* [Task set]
1/ Copy the stretch of the article on France's budget from "The French government already" through "national multimedia sector.", keeping every word and punctuation mark unchanged.
2/ Name every area of spending that, according to the article on France's budget, the government clearly plans to increase.

* [Supplied text]
On Wednesday, a draft law was submitted to the French parliament that could enact the final steps Macron set out nearly five years ago. French President Macron is well known as a record-breaker in cutting taxes on corporations which jumped back from 33% to 25%.
Despite clear plans about budget increases in defense, education, and debt service spending, the French government omitted details on how to stimulate the economy through financing “the investment in new industrial sectors,” as cited from an article published on Bloomberg on September 22.
The French government already announced that any investment plan in new industrial sectors “will cost 10s of billions of euros between now and 2030.” There are no details about how the government intends to get “unemployed and unskilled young people into work.”
Finance Minister Bruno Le Maire described the budget plan as honest, adding that the government is still evaluating the costs of long-term investment plans “that are complex to calibrate.”
Rebuilding French Economy
Ahead of April’s presidential election, opponents are lining up with their proposed plans. Marine Le Pen proposed to nationalize public highways to cut costs and to privatize the national multimedia sector.
Minister Le Maire described these proposals as “nonsense,” saying that “France should stick to plans to repair public finances by supporting economic growth, carrying out structural reforms and setting long term spending targets.”
Since the French economy has been hit hard by the recent Covid-19 pandemic, increases in spending caused the national debt to inflate, increasing the spending deficit to more than the target 3%. Le Maire announced that the deficit will be brought back to under 3% of GDP by 2027.
With the emergency COVID-19 funds no longer needed this year, 8 billion euros are going to be used to sustain poor households amid a recent spike in energy prices. Le Maire concluded that the budget is “in line with the policies we have put in place since 2017.”

* [Raw data]
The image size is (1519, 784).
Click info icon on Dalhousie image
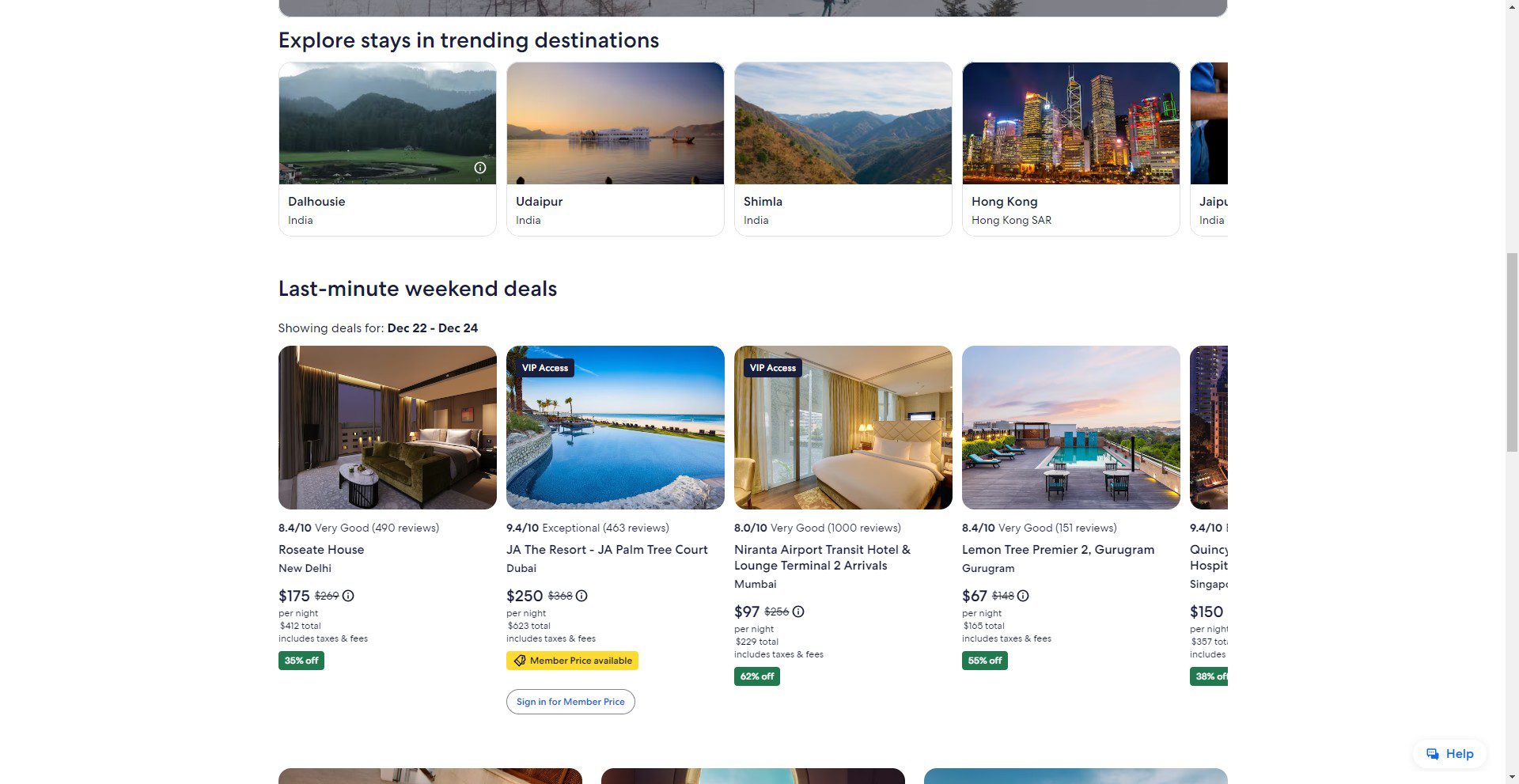coord(480,168)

* [Numbered answers]
1/
The French government already announced that any investment plan in new industrial sectors “will cost 10s of billions of euros between now and 2030.” There are no details about how the government intends to get “unemployed and unskilled young people into work.”
Finance Minister Bruno Le Maire described the budget plan as honest, adding that the government is still evaluating the costs of long-term investment plans “that are complex to calibrate.”
Rebuilding French Economy
Ahead of April’s presidential election, opponents are lining up with their proposed plans. Marine Le Pen proposed to nationalize public highways to cut costs and to privatize the national multimedia sector.

2/ Defense, education, and debt service.